#### Text for analysis:
Segment Open

On the recent Blu-Ray release, CG Supervisor David Jones admits that the visual effects team may have "overreached madly," resulting in certain scenes looking "janky."
To the delight of pre-teens with an insatiable craving for bloodlust, but whose thumbs were tired, came the big-screen adaptation of Mortal Kombat. While there were some pretty cool effects in the movie, like the animatronic Goro, the four-armed monster-man who looks like a Rob Liefeld sketch of Willem Dafoe ...
... less impressive is some of the CGI, like when Scorpion is battling Johnny Cage.
And the less said about Reptile, the better.
If you're wondering why the effects are so awful, part of the reason could be because director Paul W.S. Anderson (the W.S. stands for "way shittier") only landed the job after reading enough books about visual effects to learn the "jargon" and fake being an expert. Which we assume is how he also got the Resident Evil directing gig.

Segment Closed

#### Questions:
1) Translate this sentence from the Mortal Kombat passage into Spanish: "And the less said about Reptile, the better."
2) In the Mortal Kombat passage, what is the name of the animatronic four-armed monster-man?

#### Record excerpts:
Segment Open

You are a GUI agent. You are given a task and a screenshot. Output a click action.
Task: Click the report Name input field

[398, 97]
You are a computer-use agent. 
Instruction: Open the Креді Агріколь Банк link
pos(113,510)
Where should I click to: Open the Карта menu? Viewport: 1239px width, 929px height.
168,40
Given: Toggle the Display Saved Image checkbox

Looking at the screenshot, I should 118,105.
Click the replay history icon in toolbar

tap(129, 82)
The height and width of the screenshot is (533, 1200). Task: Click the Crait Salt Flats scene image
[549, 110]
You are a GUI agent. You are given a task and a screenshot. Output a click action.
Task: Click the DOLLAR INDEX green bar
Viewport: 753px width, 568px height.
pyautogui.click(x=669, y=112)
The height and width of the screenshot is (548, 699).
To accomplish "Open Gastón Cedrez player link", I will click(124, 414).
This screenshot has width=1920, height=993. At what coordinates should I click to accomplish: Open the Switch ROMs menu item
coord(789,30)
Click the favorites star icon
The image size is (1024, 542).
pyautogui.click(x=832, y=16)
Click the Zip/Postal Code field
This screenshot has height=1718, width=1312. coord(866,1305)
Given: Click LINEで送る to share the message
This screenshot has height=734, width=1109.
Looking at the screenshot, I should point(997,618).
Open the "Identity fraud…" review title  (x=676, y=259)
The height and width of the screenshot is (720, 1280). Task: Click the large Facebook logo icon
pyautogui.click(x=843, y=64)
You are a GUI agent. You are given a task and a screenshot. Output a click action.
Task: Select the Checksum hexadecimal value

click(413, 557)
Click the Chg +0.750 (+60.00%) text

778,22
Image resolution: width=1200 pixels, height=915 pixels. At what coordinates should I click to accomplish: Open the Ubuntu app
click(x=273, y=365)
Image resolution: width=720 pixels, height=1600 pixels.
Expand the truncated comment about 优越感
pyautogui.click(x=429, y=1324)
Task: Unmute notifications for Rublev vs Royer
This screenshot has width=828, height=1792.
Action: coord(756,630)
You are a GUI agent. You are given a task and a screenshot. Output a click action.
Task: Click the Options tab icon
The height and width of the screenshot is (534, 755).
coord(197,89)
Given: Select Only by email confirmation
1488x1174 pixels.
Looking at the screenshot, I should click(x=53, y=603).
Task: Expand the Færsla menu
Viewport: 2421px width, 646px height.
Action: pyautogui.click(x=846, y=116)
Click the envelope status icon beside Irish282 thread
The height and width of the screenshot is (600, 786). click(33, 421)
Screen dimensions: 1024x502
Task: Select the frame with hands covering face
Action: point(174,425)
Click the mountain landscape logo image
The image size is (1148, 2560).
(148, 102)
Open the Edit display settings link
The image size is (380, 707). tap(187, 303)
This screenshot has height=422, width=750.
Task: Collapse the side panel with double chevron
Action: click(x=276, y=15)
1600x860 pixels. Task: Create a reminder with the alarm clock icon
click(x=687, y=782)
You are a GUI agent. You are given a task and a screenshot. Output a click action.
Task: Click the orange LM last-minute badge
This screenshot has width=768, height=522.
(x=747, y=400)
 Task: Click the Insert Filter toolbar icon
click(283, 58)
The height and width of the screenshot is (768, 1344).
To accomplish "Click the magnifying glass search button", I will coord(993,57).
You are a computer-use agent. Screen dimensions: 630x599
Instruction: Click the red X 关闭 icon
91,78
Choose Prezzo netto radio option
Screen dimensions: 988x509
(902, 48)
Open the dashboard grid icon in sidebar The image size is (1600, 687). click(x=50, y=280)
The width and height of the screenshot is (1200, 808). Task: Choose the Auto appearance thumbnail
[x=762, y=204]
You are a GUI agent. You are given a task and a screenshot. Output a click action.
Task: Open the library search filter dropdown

Segment Closed

#### Results for each task:
1) Y cuanto menos se diga de Reptile, mejor.

2) Goro